Every child deserves to feel heard and understood. We all struggle with finding the right words to explain ourselves from time to time, but for many children, especially those who struggle socially and emotionally, expressing emotions can be a huge challenge.
When kids can’t find the words to express how they feel, they have no choice but to use behaviors. For younger children, this can look like tantrums, throwing things, or crying fits. For older kids, lack of emotional awareness or ability to express their feelings can result in high risk behaviors, such as self-injury, experimenting with drugs and alcohol, or angry and aggressive outbursts.
The good news is there are tons of ways to help children of all ages learn how to identify how they feel and express it in a positive and healthy way. Over the past 10 years much of my work has been focused on this very thing and I’ve watched children shift from anxious and angry kids who use behaviors to express themselves, to healthy, strong young adults who can communicate their feelings and use a variety of strategies to manage them. Depending on a child’s stage, there are a wide variety of strategies to help them identify their feelings and express them to a trusted adult.

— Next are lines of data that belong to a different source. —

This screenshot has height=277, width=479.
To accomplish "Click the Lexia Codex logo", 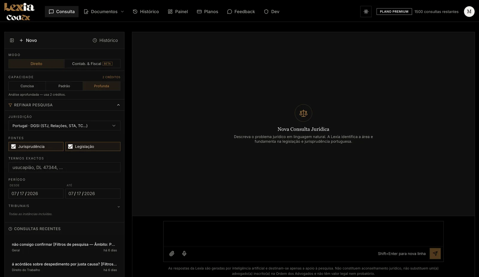I will (19, 12).
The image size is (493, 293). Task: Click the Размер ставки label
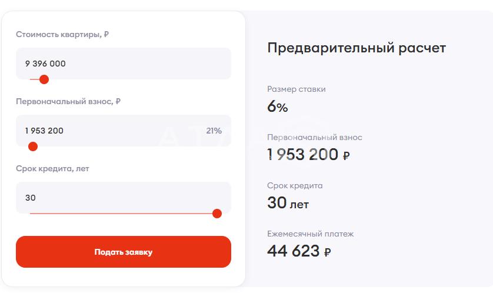[296, 89]
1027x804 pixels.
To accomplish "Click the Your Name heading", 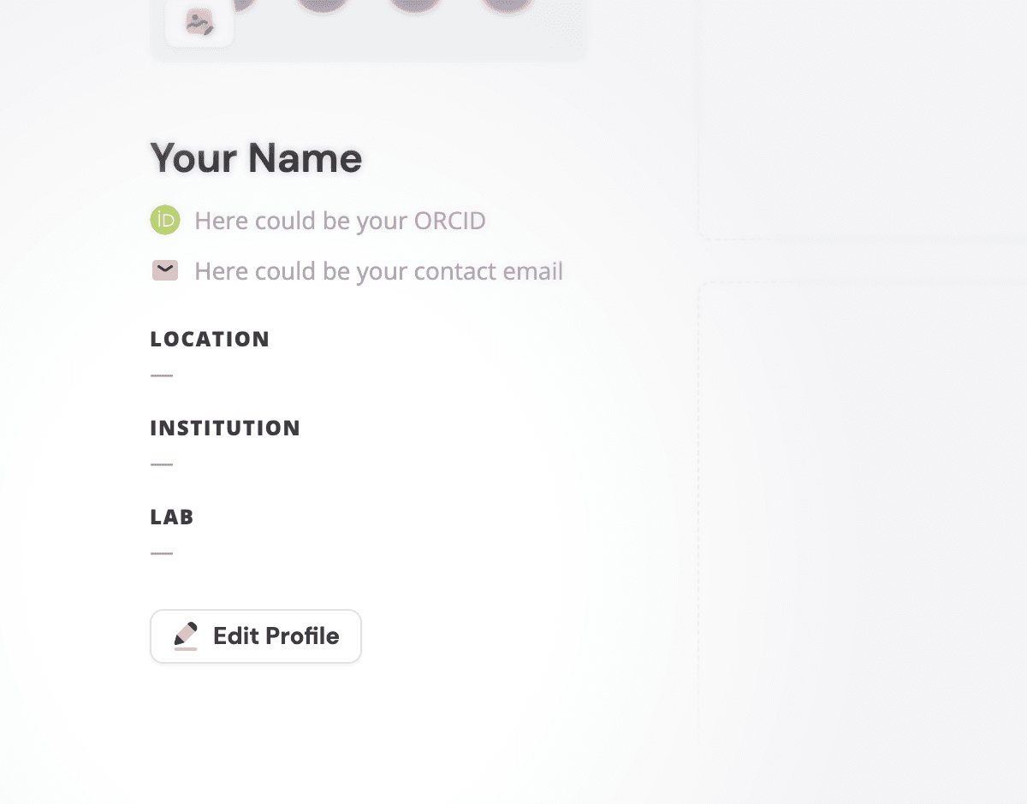I will [x=255, y=157].
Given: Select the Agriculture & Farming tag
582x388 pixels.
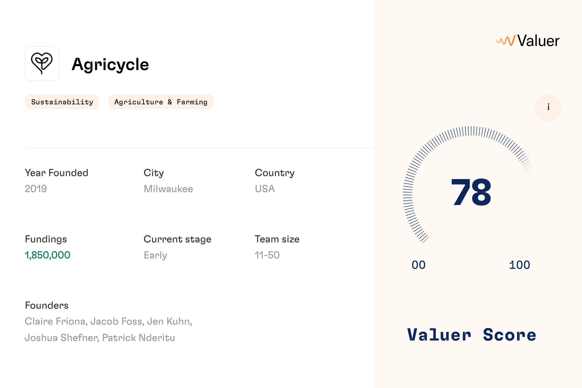Looking at the screenshot, I should 161,102.
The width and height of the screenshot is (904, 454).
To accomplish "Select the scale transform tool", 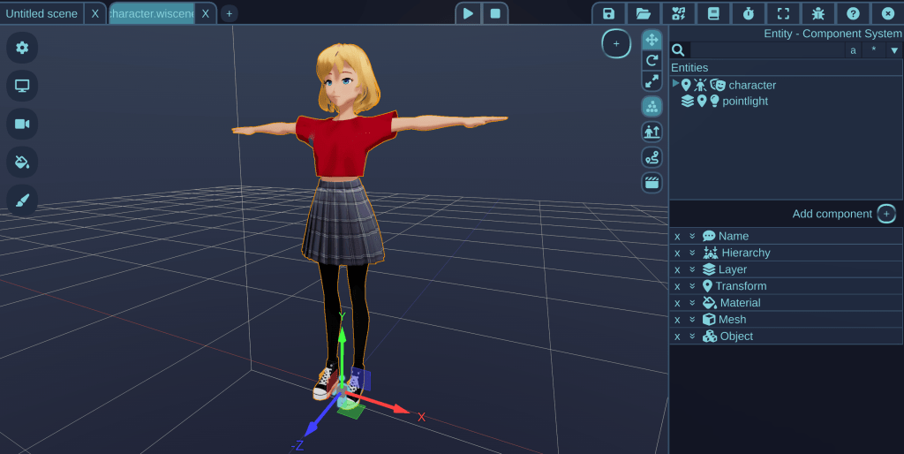I will tap(652, 80).
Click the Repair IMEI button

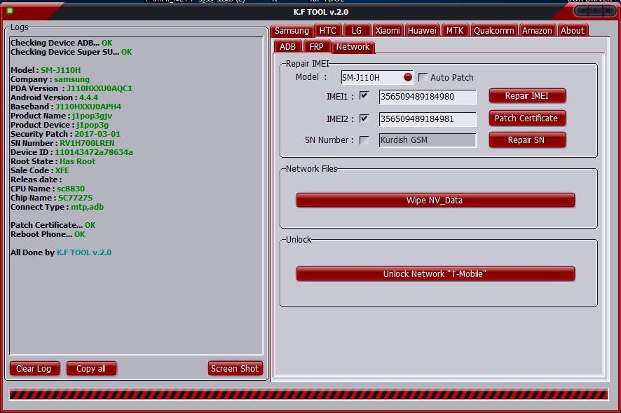(527, 95)
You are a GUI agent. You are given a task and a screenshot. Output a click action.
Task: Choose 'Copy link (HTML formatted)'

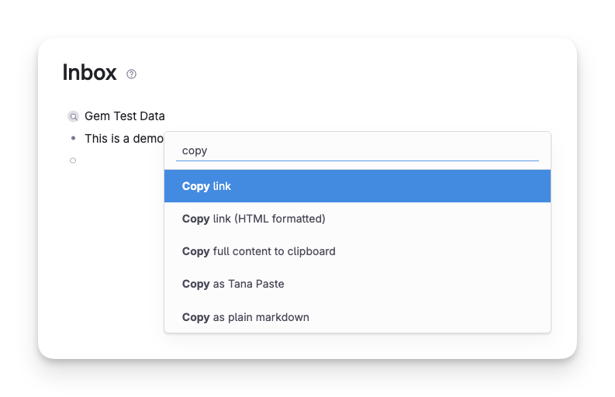254,219
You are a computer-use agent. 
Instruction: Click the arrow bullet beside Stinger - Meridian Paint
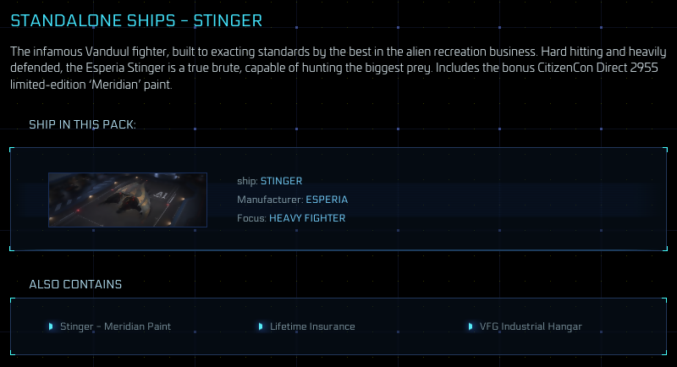[51, 326]
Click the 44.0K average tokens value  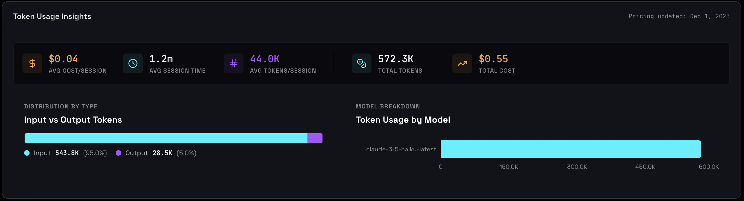coord(264,59)
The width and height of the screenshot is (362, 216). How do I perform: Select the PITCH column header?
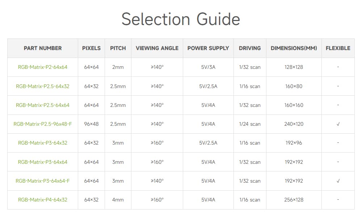pos(118,48)
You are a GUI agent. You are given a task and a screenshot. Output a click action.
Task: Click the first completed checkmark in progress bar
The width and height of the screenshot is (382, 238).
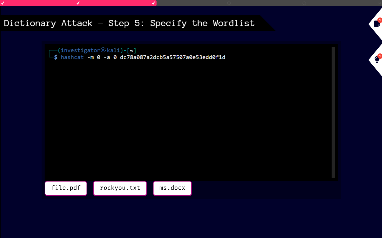click(x=3, y=3)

While there are countless strategies to teach kids how to identify and express their feelings, here are a few of my favorites.
Emotion faces. I use emotion face worksheets with almost all of my clients when we first start out. Depending on a child’s age and developmental stage, the number or complexity of the emotions to choose from will vary. However, in all cases, I encourage my clients to circle (or color) the feeling faces that they are either experiencing at the moment or have experienced within the past week. After kids master the skill of identifying how they feel, I then coach them in practicing “I feel” statements for each emotion they identify. The emotion faces can go from very simple like here to more complex, such as this. These worksheets are easy to find online or can also be made to tailor each child. They are easily used during therapy, at home, and at school.

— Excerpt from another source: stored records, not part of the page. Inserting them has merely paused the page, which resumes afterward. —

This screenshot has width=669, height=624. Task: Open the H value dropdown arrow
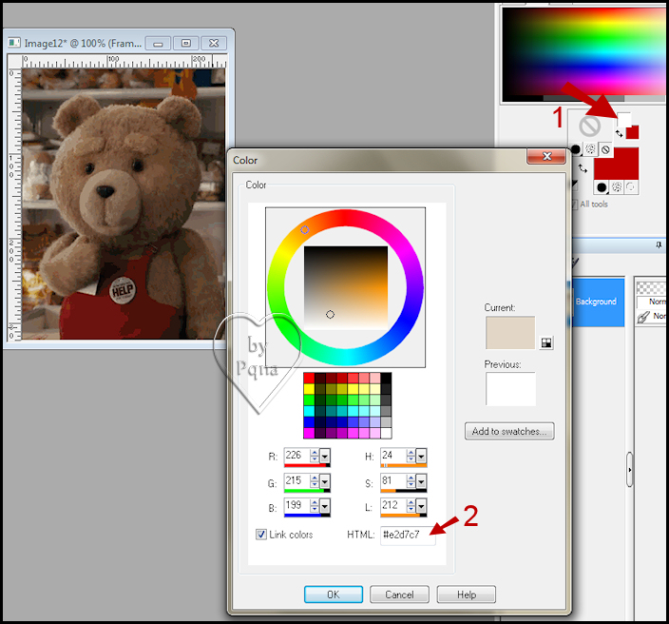pos(421,457)
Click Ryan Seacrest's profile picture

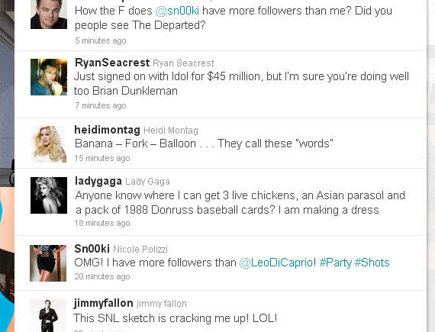(49, 77)
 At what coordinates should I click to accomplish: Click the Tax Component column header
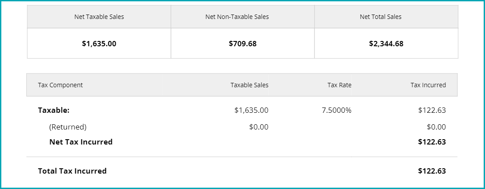60,85
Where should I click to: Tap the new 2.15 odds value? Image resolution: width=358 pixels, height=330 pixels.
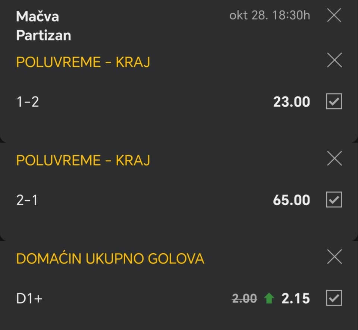[295, 299]
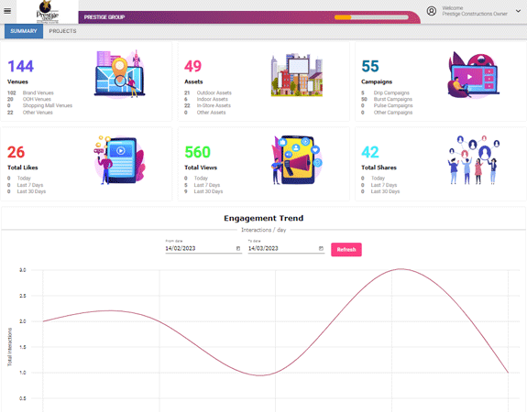Click the peak of the engagement trend line
The image size is (527, 412).
[x=401, y=269]
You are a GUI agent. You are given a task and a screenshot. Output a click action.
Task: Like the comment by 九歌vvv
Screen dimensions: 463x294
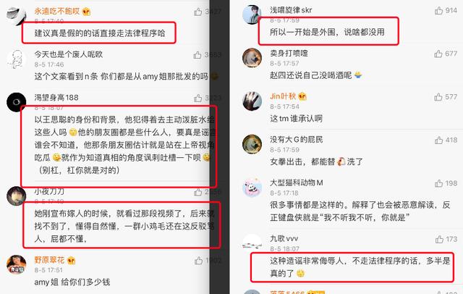pyautogui.click(x=439, y=239)
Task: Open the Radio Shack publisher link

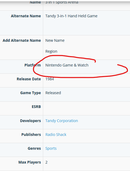Action: coord(56,135)
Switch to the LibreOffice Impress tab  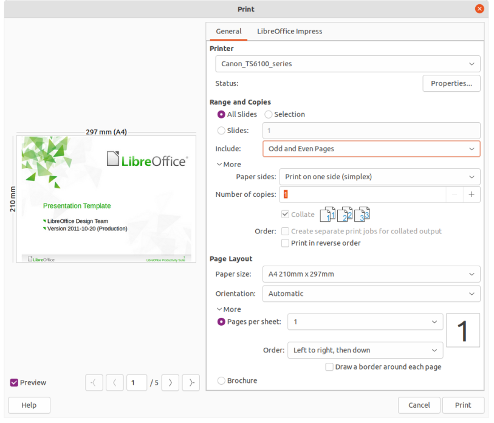pyautogui.click(x=289, y=32)
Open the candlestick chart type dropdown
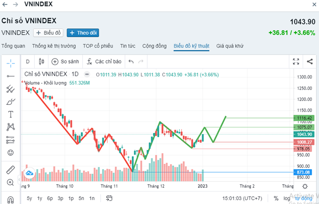Viewport: 319px width, 204px height. coord(41,62)
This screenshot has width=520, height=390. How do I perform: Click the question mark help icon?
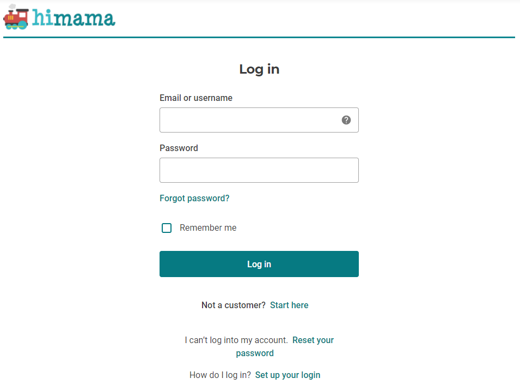pyautogui.click(x=346, y=120)
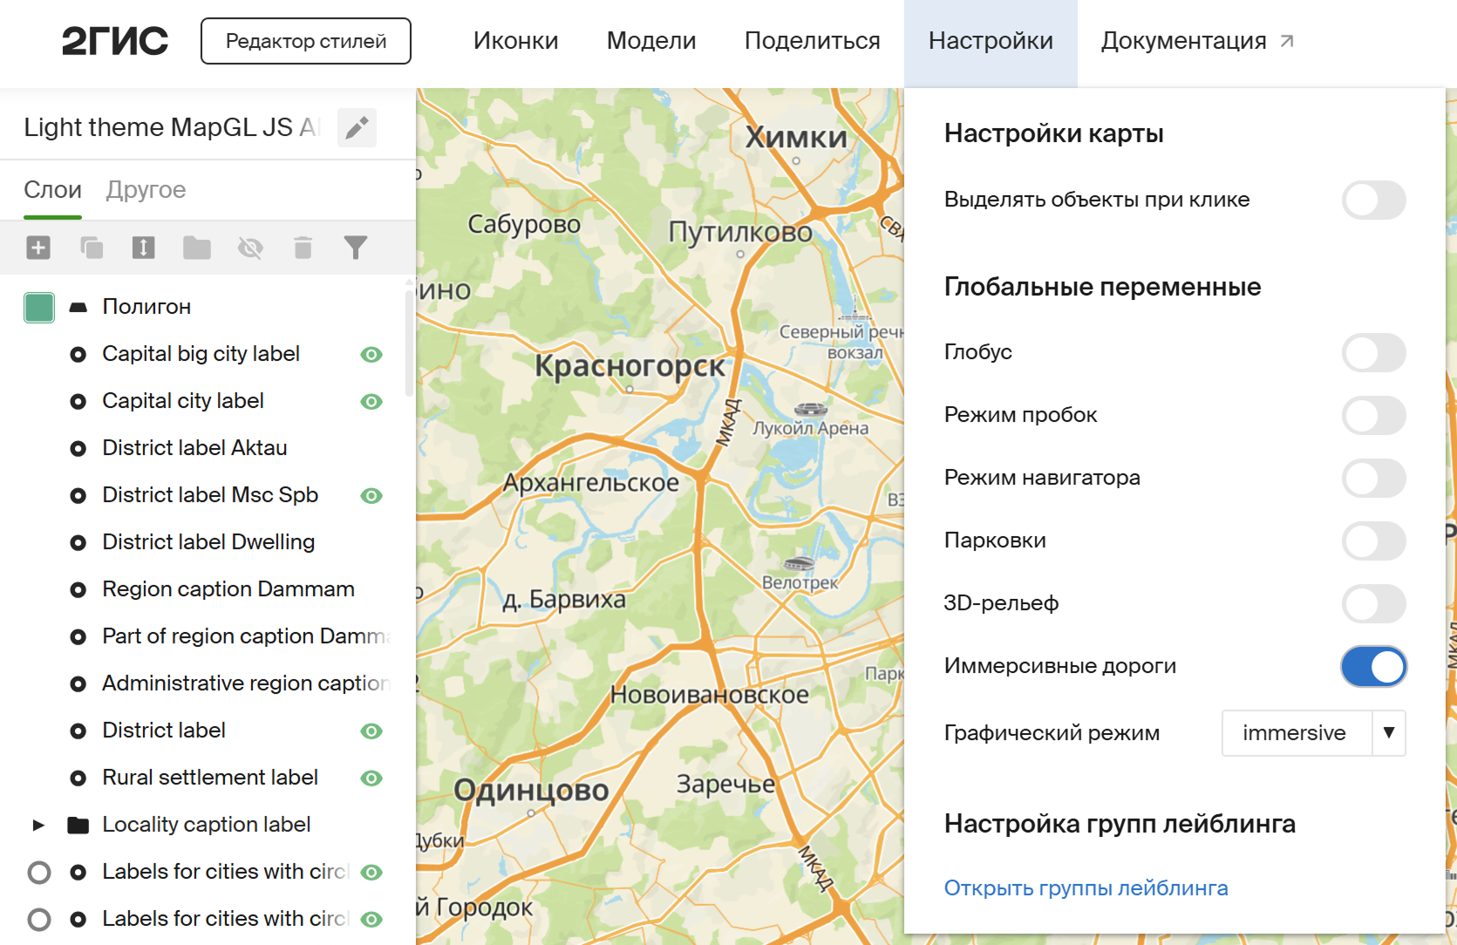The height and width of the screenshot is (945, 1457).
Task: Click the duplicate layer icon
Action: point(92,248)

Emotion thermometers- Once a child is able to identify how they feel, a next step is to help them understand that they can feel an emotion in a variety of intensities. I’ve worked with a lot of children who use the term angry to describe just about every negative emotion. Helping them expand their vocabulary helps others be able to better understand their emotional experience, resulting in the child feeling better heard and understood. There are many different ways to do this, but the coolest way I’ve seen so far is using paint chip samples. Check out this version on pinterest, here.
Emotion charades- Who doesn’t love a little family (friends) game night? Teaching your children how to identify emotions in themselves and others doesn’t have to be all formal- it can be fun! Brainstorm a list of common emotions your child understands the definition to, put them in a hat, and take turns acting them out. This can be done with a larger group of kids in a group or a class for prizes or as an ice breaker activity. In years past I’ve taught clients and staff members in residential programs about how difficult it can be to both express your emotion in a way that others can understand AND accurately read the emotion on someone else. This opens the door to conversations about non-verbal cues, reflective listening, and healthy communication.
No matter what techniques you use, teaching a child to understand his or her emotions is a crucial to helping them build positive relationships and develop self-esteem. For kids that need a little extra help learning this skills, therapy can be a great way to provide them with many teachable moments in a safe and supportive setting.